When specifying a time, some positions may have either one or two digits (e.g. “1 PM” vs “11 PM”), but other positions always have a leading zero, no matter what (e.g. “1:01” and “1:11” both have three digits).

Proposal:

The inconsistency in digits is unnecessary and leads to weird sorting behavior. For example, if we sort the times from 11 AM to 2 PM alphabetically, we end up with this: “1 PM, 11 AM, 12 PM, 2 PM.” Outrageous!

Let’s fix it by using new symbols to give a unique single-character glyph to 10 o’clock, 11 o’clock, an 12 o’clock. If we use existing keyboard characters like “A,” “U,” and “=,” we retain both the ability to easily type these characters, and they will sort in ascending “alphabetical” order (the ASCII default sort order is numbers → letters → symbols), and they can be represented in a traditional 7-segment LED display (Figure 1).

Fig. 1: We chose “A,” “U,” and “=“ to represent “10,” “11,” and “12,” because these symbols can be displayed in a traditional 7-segment LED display, as shown in green above.

If we want to get really comprehensive in fixing date representations, we might want to also replace every day of the month with its own symbol. Figure 2 proposes using the long-defunct Linear B script, which has no living defenders and is thus vulnerable to our repurposing.
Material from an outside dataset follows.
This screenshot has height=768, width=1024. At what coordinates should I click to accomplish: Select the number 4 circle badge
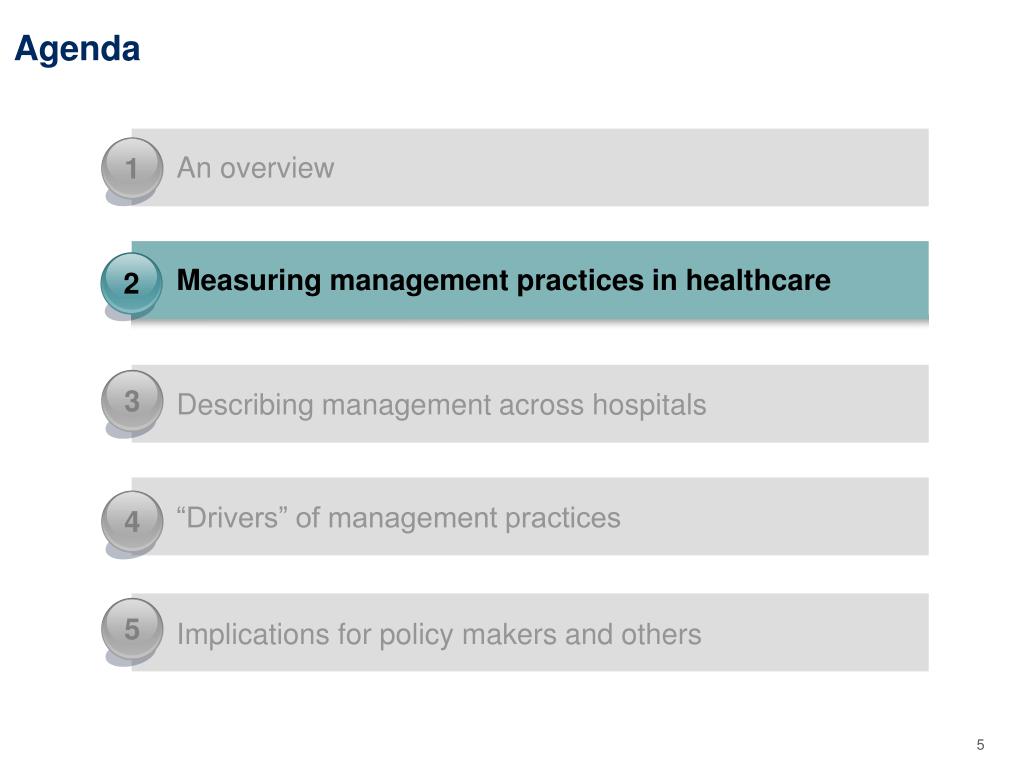click(131, 521)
Fig. 2: There turn out to be approximately 200 of these Linear B symbols, so we can pick and choose our favorites. If we select them based on how computers already sort these (if there even is a default already), then they’ll even sort properly with no additional work! These glyphs are already in Unicode, so no additional work is there, either.

So in the end, we’ll have a comprehensive time-and-date rework where months, days, and hours can always be represented by a single digit (Figure 3). This will replace the current unpredictable mix of 2-digit and 1-digit values.

Fig. 3: In this example, we’re using the Linear B symbols to represent 24-hour time as well (so we don’t need AM / PM anymore, either). Look how concise the updated times and dates are!

Conclusion:

This should save ink and make life easier for programmers, who can now always rely on times fitting into the format YYYY–M–D H:MM:SS (at least for years between 9999 B.C. and 9999 A.D.).

PROS: Should make alarm clocks cheaper to manufacture, since they’ll only need three digits for HOUR:MINUTES rather than four.

CONS: The Linear B symbols aren’t supported by most fonts. Sometimes, they’ll be replaced by a “missing character” symbol, so we might end up with things like “The graduation is on /9!” or “Please report for your court appearance on /!”